Initiatives internationales et gouvernance :

Les initiatives internationales existantes, comme l’Initiative pour la Transparence dans les Industries Extractives (ITIE), se concentrent sur la transparence. Cependant, la nature volontaire des normes environnementales, sociales et de gouvernance (ESG) rend leur application difficile. Les consommateurs des économies avancées modifient leur comportement en faveur de préoccupations environnementales, mais le comportement des investisseurs dans les pays en développement peut tarder à changer.

Un nouveau modèle de gouvernance internationale :

Pour éviter une nouvelle malédiction des minéraux critiques, un nouveau modèle de gouvernance internationale est nécessaire. Ce modèle doit aborder les interdépendances liées à la paix et à la stabilité, à la santé mondiale, et aux enjeux environnementaux et climatiques. Des transferts de technologie efficaces des économies avancées vers les économies en développement sont essentiels pour lutter contre le changement climatique et atteindre les objectifs climatiques. De plus, l’accès aux marchés internationaux de capitaux doit être promu par des moyens transparents tels que les obligations vertes. La gouvernance nationale dans les pays en développement doit garantir que les investissements directs étrangers profitent aux communautés locales, protègent l’environnement et créent des emplois.
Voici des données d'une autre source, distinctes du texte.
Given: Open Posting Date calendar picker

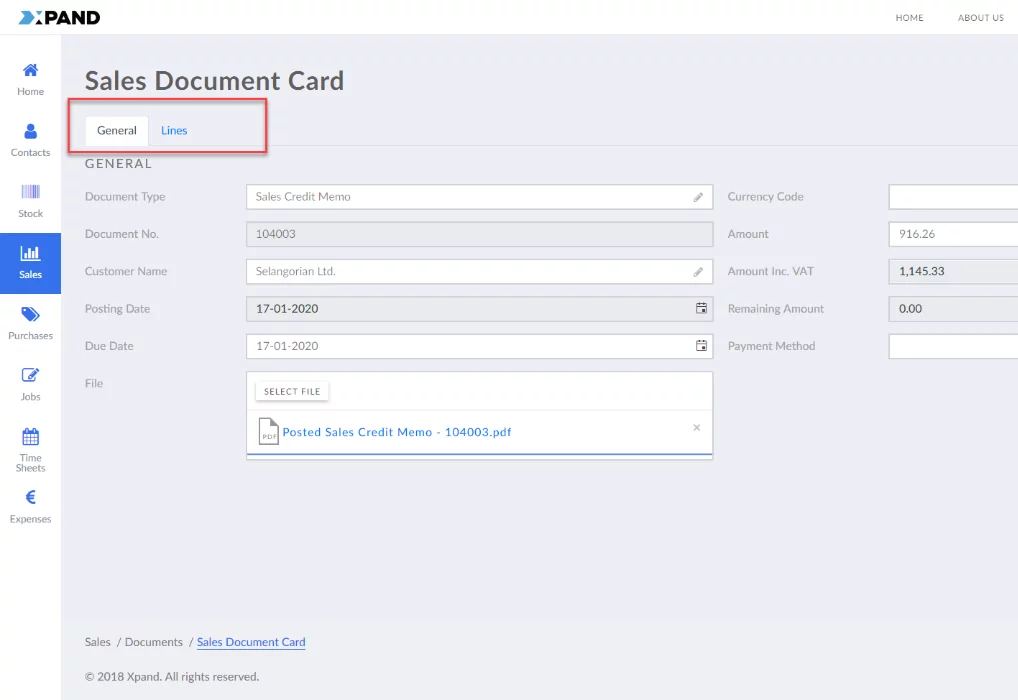Looking at the screenshot, I should click(x=701, y=309).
En conclusion, l’implication de l’Algérie dans le marché des minéraux critiques présente à la fois des opportunités et des risques importants. Le contrôle militaire sur le secteur minier doit être abordé pour s’assurer que l’exploitation de ces ressources profite au pays et à ses citoyens tout en atténuant les conséquences environnementales et sociales. Rien de bon ne sortira de cette situation si des personnes dûment élues ne contrôlent pas l’ensemble du processus pour s’assurer qu’il profitera au peuple et non à la caste militaire. Pour cela, le pouvoir civil doit être renforcé par rapport au pouvoir militaire.